You look outside and feel that there is no way the world is still spinning the way it used to be when you were happy once. You try so hard to get past the emptiness that you feel within your soul because you know that nothing is going to be the same ever again.
Knowing that no matter what you do, the one special person that you’d give away your world for doesn’t feel even a fraction of the emotions that seep from you. You wish that there was a way to tell her, and not fear losing your friendship. You candy coat the situation and give yourself excuses only to give yourself a little more hope to keep you going, but deep down inside you know that it’s a dead end.
You’re lost, scared, and alone. You can’t take it anymore. She makes you feel like you mean so much to her but you feel that it’s impossible. She holds such a vulnerable thing captive: your heart. She’s so close to breaking it but so close to setting you free and yet you are risking it all.

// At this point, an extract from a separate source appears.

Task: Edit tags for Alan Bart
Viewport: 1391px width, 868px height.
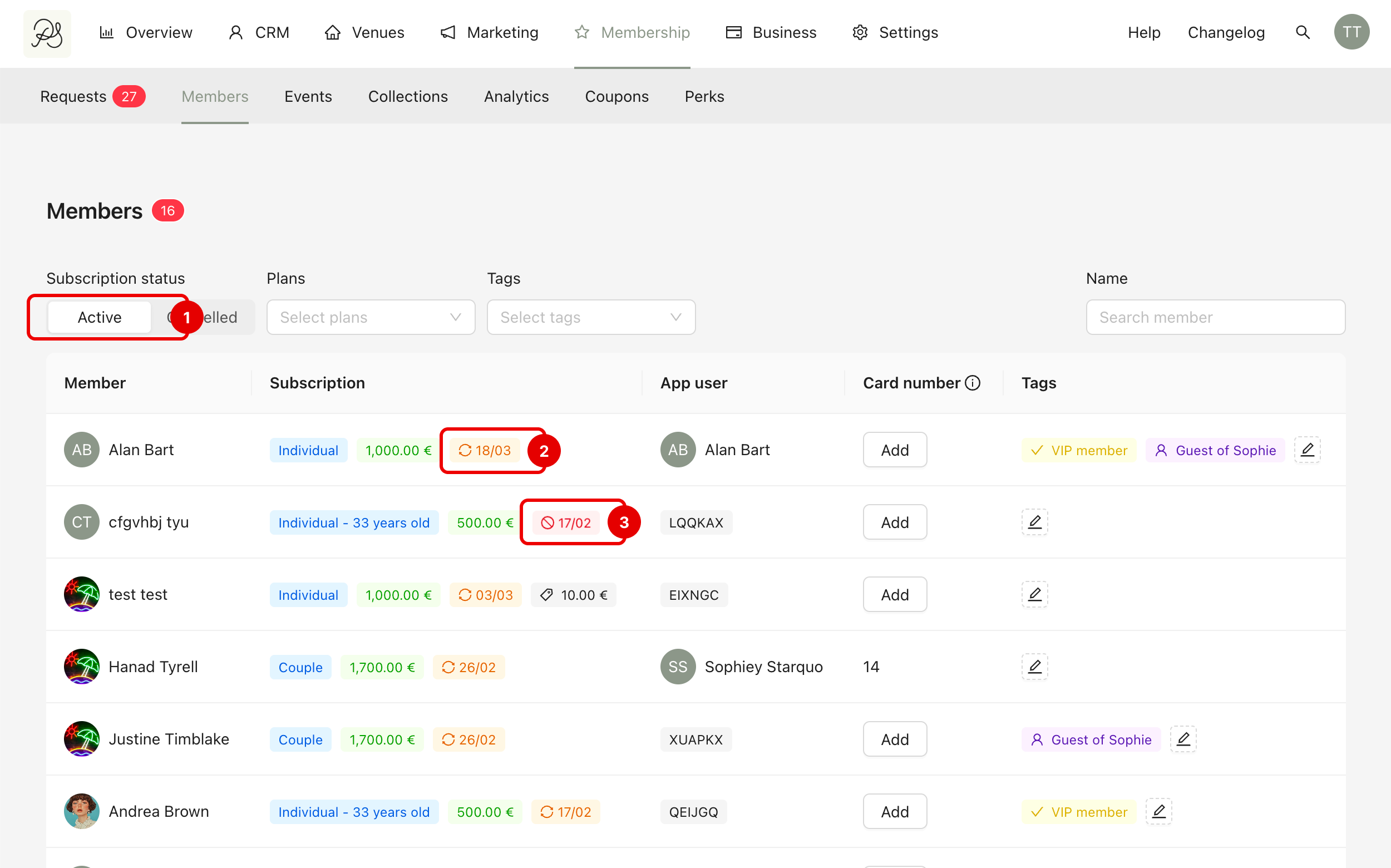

It hurts too to be so torn between so many emotions. I wish it could all just stop. I know that you’re happy, and you’re still dating her. I want you to know that, when you’re happy, I’m happy, because I would do anything for you, because you mean so much to me. You made me laugh when no one else could make me smile!
I still remember the day you met her, you told me she reminds you of me which is why you liked her. Two weeks later you were telling me about your date and how well it went. I saw the spark in your eyes when you talked about her. It was the same spark I had whenever I talked about you. I never said a word. I kept smiling but deep down inside I was shattered. I’ve never been so broken-hearted in my entire life!

I only want to know if you haven’t met her, would you have given us a chance? Would you have been able to love me? Hold my hand? Be there for me? Tell me everything is going to be okay? Hold me close when things get tough?
Tell me, so that I can know if it’s worth still hoping that one day, we could at least be friends, because we clearly are not, and it’s clear that you totally rejected me. I’ve known you for 4 years but my love for you was so strong, and I was never in love with someone else as much as I was with you.
You want me to tell you the honest truth? Well, here it is…
I dream about you almost every night, and I wake up crying because it feels so strong, and so real. I spend endless afternoons thinking about you….

When I first met you, I thought you would be different. I’d been rejected before because of my self image, and for once in my life, I thought it was personality that counted for you, and not image, but apparently not. For a few minutes you made me feel as though I actually meant something to someone.
I made a choice to finally let go, because I can’t stand the pain anymore. I made that choice three years and two month ago and up until today I’m still hooked on you. I’m holding on to something that used to be bring me happiness and now it’s nothing but pain and sorrow.

Today was just one of those days where everything I did reminded me of you and every song I heard somehow related to you. I hate days like these, because they remind me of the one thing I don’t have. It’s really painful to say goodbye to someone that you don’t want to let go but it’s even more painful to ask someone to stay if they never want anything do with you. And, worse, I hate the way I could never hate you for it.
You are my first love, undeniably, and it scares me to think that I might not be able to love anyone anymore. And what scares me even more is that every girl I am going to be with for the rest of my life, I will be comparing to you. And that’s not fair!